EXERCISE INSTRUCTIONS: Copy out the full abstract on postthrombotic syndrome in adolescents, word for word and unchanged, title included.

Unraveling the pathophysiology of lower-limb postthrombotic syndrome in adolescents: a proof-of-concept study.

A better understanding of the pathophysiology of pediatric postthrombotic syndrome (PTS) is needed to develop strategies to treat this condition. We investigated calf pump function, exercise capacity, balance in power output, and changes in limb muscle oxygen saturation (SmO2) and fluid content during exercise in 10 pediatric patients with unilateral lower-limb PTS, and in age- and sex-matched controls (1:1-1:2 ratio). Outcomes were investigated using bioimpedance spectroscopy, torque-sensing pedals, and near-infrared spectroscopy during incremental- and constant-load cycling tests. The median age at participation was 17 years (25th-75th percentile, 15-18 years); 68% of participants were females. The median CAPTSure score in the affected leg of affected participants was 35 points (25th-75th percentile, 24-46 points), indicating moderate/severe PTS; 20% of patients had a history of central venous catheter-related thrombosis. Increasing PTS severity was associated with higher calf pump venous volume and higher ejection volume, leading to compensated calf pump performance. We found no evidence of PTS impact on exercise capacity. Leg contribution to power output was similar in affected and unaffected legs. However, the PTS-affected legs showed lower SmO2 during active cycling and recovery with increasing PTS severity, indicating impaired microvascular function in the muscle. These findings suggest that PTS severity is associated with impaired blood flow, presumably from elevated venous pressure during and after exercise. The fact that microvascular function is impaired in young patients with PTS underscores the relevance of developing strategies to mitigate the effects of this chronic vascular disease to minimize its deleterious effects as children grow older.

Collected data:
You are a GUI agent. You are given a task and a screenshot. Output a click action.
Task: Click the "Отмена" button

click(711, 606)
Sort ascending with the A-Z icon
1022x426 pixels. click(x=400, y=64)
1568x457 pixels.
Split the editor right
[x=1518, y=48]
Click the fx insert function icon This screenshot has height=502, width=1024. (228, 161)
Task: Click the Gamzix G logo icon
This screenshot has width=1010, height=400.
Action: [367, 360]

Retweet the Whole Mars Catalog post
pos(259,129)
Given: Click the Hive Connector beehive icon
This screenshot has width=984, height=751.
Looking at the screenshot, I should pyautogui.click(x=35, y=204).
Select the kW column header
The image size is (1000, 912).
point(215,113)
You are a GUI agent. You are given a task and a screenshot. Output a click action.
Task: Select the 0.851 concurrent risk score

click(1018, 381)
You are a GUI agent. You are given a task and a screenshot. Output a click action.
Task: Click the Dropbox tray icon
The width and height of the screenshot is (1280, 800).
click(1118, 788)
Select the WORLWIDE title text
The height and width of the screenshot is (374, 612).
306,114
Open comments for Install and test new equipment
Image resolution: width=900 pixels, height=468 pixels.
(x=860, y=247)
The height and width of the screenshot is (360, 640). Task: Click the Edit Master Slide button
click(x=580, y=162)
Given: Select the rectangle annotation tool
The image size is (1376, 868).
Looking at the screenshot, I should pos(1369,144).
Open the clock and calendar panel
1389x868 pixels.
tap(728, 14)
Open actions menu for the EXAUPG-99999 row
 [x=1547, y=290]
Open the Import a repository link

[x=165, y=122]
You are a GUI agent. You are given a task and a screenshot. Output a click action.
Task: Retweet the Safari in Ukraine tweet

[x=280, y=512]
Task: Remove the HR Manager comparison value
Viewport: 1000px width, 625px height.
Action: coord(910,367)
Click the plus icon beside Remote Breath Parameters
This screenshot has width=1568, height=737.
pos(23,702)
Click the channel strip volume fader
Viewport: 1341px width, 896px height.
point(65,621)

YOUR RESPONSE:
Unraveling the pathophysiology of lower-limb postthrombotic syndrome in adolescents: a proof-of-concept study.

A better understanding of the pathophysiology of pediatric postthrombotic syndrome (PTS) is needed to develop strategies to treat this condition. We investigated calf pump function, exercise capacity, balance in power output, and changes in limb muscle oxygen saturation (SmO2) and fluid content during exercise in 10 pediatric patients with unilateral lower-limb PTS, and in age- and sex-matched controls (1:1-1:2 ratio). Outcomes were investigated using bioimpedance spectroscopy, torque-sensing pedals, and near-infrared spectroscopy during incremental- and constant-load cycling tests. The median age at participation was 17 years (25th-75th percentile, 15-18 years); 68% of participants were females. The median CAPTSure score in the affected leg of affected participants was 35 points (25th-75th percentile, 24-46 points), indicating moderate/severe PTS; 20% of patients had a history of central venous catheter-related thrombosis. Increasing PTS severity was associated with higher calf pump venous volume and higher ejection volume, leading to compensated calf pump performance. We found no evidence of PTS impact on exercise capacity. Leg contribution to power output was similar in affected and unaffected legs. However, the PTS-affected legs showed lower SmO2 during active cycling and recovery with increasing PTS severity, indicating impaired microvascular function in the muscle. These findings suggest that PTS severity is associated with impaired blood flow, presumably from elevated venous pressure during and after exercise. The fact that microvascular function is impaired in young patients with PTS underscores the relevance of developing strategies to mitigate the effects of this chronic vascular disease to minimize its deleterious effects as children grow older.